Ironically, the law of sexual harassment in corporate workplaces has remained virtually unchanged in recent years. By now, employers should know they have an obligation to take reasonable steps to prevent workplace sexual harassment. Basic steps include implementing a policy prohibiting sexual harassment (including multiple sources for reporting violations within the company) and conducting training on sexual harassment for both supervisors and employees. When potential violations of policy are brought to the attention of employers, they have an obligation to promptly investigate the allegations, reach conclusions, take prompt and effective remedial action, and inform the complaining employee of the general action taken in response to the complaint. Employers then must follow up to confirm there is no retaliation against the complainant or a reoccurrence of the reported violations. Generally, employers who have followed these basic rules have been able to avoid liability for sexual harassment about which they had no knowledge.
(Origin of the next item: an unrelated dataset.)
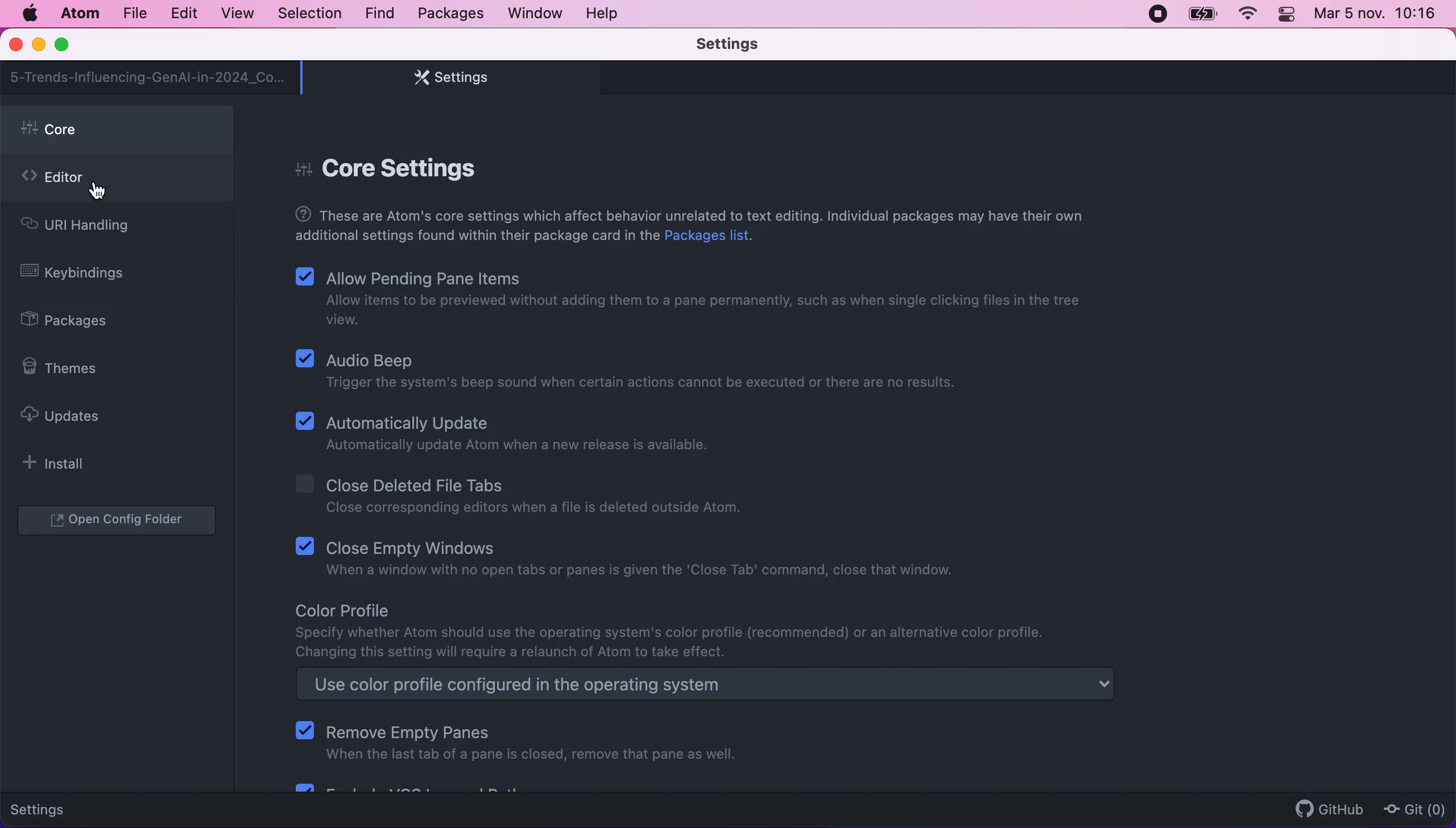  Describe the element at coordinates (99, 189) in the screenshot. I see `cursor` at that location.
The #MeToo movement has brought sexual harassment into the public consciousness in a way which will almost certainly drive change and increase the pressure on employers to keep sexual harassment out of their workplaces. It is quite possible that the public spotlight on this issue will result in new laws on both the federal and state levels with negative consequences for non-complying employers.
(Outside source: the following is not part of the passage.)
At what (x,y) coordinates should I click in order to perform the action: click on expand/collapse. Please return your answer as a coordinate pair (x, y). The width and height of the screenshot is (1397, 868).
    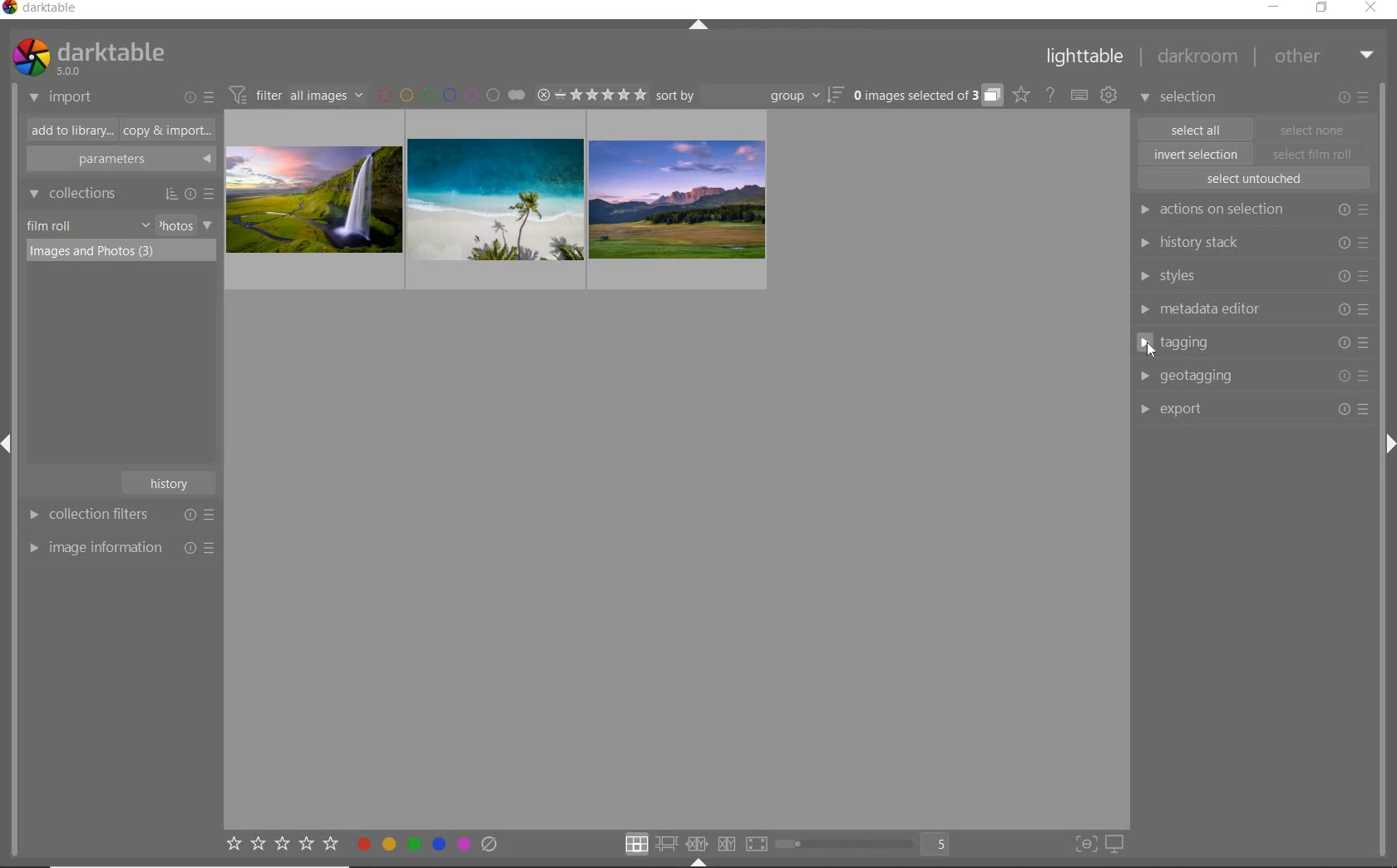
    Looking at the image, I should click on (698, 27).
The first example of such a law is found in the Tax Cuts and Jobs Act signed by President Trump on December 22, 2017. New Section 162(q) of the federal tax code provides:
(q) PAYMENTS RELATED TO SEXUAL HARASSMENT AND SEXUAL ABUSE. … No deduction shall be allowed under this chapter for … (1) any settlement or payment related to sexual harassment or sexual abuse if such settlement or payment is subject to a nondisclosure agreement, or (2) attorney's fees related to such a settlement or payment.
The so-called "Weinstein tax" denies employers the ability to deduct payments made and attorney's fees incurred for the purpose of settling sexual harassment claims provided confidentiality is a condition of the settlement. Since virtually all such settlements are confidential, this "tax" will have broad application.
It remains to be seen the extent to which the #MeToo movement will ultimately impact the workplace. The publicity given the movement will likely result in an increase in sexual harassment claims. It may also impact the manner in which judges and juries view sexual harassment cases. It seems clear, however, that employer neglect or lack of diligence in enforcing a workplace free of sexual harassment will not be tolerated. Prudent employers will confirm the existence of effective policies and training and will proactively enforce workplace standards of conduct to insure the absence of inappropriate sexual conduct or behavior.